Lanzer that the United Nations Mission in South Sudan base in Bentiu was "witnessing a lot of new arrivals" from "Different communities coming to seek safety."
On his twitter profile the UN’s second top diplomat said that "extra teams" had been placed at the "UNMISS gates to ensure that all civilians trying to enter can do so, safely."
Heavy fighting broke out on Wednesday between government forces and the opposition soldiers in the western part of Unity state Mayom County despite ongoing face-to-face discussions delegations from the government and those opposed to President Salva Kiir’s leadership in Ethiopia capital Addis Ababa.
Peter Riek Gew the spokesperson of the rebels in Unity state told Sudan Tribune that the government troops and a group of former rebels - the South Sudan Liberation Army (SSLA) - who are now allied to president Kiir attacked their positions in Mayom county on Wednesday.
The rebel spokesperson said that their forces lost control of Mayom county after serious clashes. However he claimed they would retake the Mayom town with the next 24 hours.
News that Mayom had fallen to the South Sudanese army (SPLA) caused panic among many civilians in Bentiu. The BBC has reported that government troops are believed to be about 25 kilometres from Bentiu.
Gew and other officials of the administration appointed by commander James Koang, who led the defection of the Unity state division of the SPLA against the government, called on the public to remain calm and not flee their homes in an address on state-run radio.
"We are telling our people to remain in homes and should not move their children away into bushes for no reason.

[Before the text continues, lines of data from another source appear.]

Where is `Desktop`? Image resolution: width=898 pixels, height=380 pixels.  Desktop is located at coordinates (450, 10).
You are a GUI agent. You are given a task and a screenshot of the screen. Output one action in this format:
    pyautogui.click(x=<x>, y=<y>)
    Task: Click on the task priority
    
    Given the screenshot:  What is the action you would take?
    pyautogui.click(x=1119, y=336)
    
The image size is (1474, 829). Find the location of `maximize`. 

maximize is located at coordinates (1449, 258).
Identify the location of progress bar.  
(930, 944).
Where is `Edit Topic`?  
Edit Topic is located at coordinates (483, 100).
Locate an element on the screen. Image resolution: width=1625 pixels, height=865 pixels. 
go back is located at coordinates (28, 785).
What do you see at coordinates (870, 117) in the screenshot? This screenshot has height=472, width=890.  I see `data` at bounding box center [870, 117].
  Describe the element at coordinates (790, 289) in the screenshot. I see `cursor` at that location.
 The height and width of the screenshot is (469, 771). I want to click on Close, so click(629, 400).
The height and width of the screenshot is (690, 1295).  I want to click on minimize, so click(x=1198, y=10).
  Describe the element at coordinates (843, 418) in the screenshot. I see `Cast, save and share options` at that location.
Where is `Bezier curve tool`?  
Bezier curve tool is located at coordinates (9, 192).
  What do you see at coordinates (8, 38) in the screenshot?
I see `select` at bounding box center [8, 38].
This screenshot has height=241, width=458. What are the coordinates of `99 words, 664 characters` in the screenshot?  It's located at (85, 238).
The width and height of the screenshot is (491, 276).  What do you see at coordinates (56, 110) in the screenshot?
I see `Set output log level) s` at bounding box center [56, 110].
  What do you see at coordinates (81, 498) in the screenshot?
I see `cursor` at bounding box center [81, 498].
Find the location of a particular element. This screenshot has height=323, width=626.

We are capable to crush them in the next hours to come and am sure by tomorrow you will hear different story", said Gew.
This is the most serious incursion into Unity state’s Mayom county since the division defected on 21 December following clashes between members of the presidential guard in Juba on 15 December.
Over 200,000 people have been displaced in fighting since President Kiir accused some members of the ruling SPLM, including his former Vice President Riek Machar, of attempting to stage a coup.
The international community is urging the warring parties to resolve their differences through peace talks, which are being facilitated by East African mediators.
South Sudanese oil production has dropped by 20% since the conflict started in part due to oil workers being evacuated from Unity state’s oil fields.